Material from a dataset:
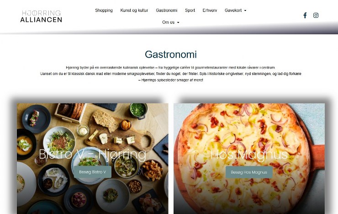Expand the Om os dropdown arrow

(178, 22)
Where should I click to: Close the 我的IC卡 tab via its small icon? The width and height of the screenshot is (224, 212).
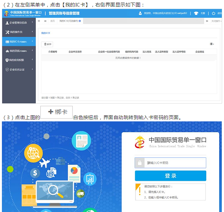(80, 21)
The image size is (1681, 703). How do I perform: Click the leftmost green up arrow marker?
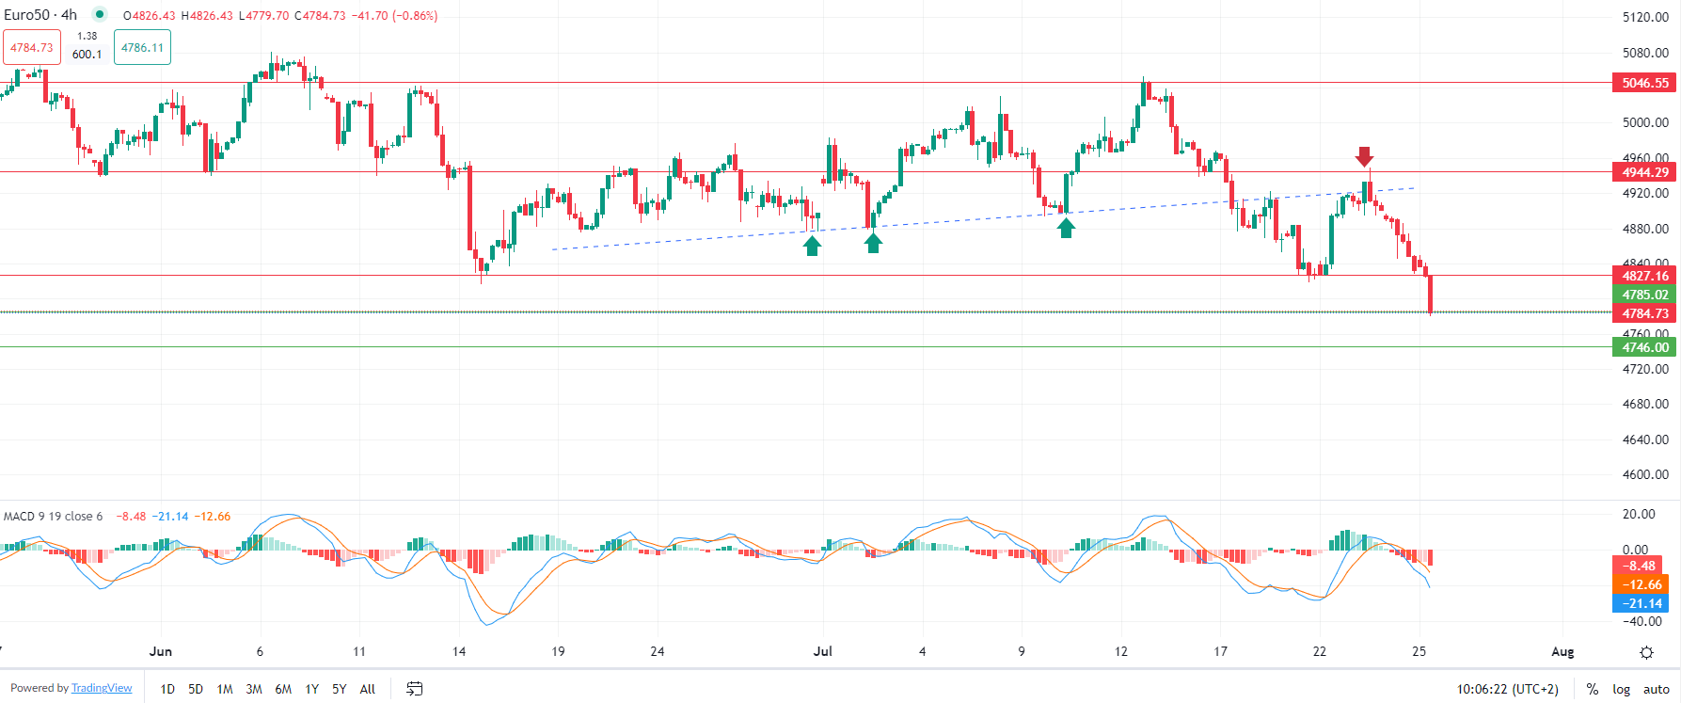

*EXERCISE PROMPT*. Copy the lines of the material word for word, from the line containing "Where should I" through the end of the material, and leave the pictures out of your answer.

*EXERCISE OUTPUT*.
Where should I click to: Close the 我的IC卡 tab via its small icon? The width and height of the screenshot is (224, 212).
(80, 21)
The image size is (1681, 703). How do I perform: Click the leftmost green up arrow marker?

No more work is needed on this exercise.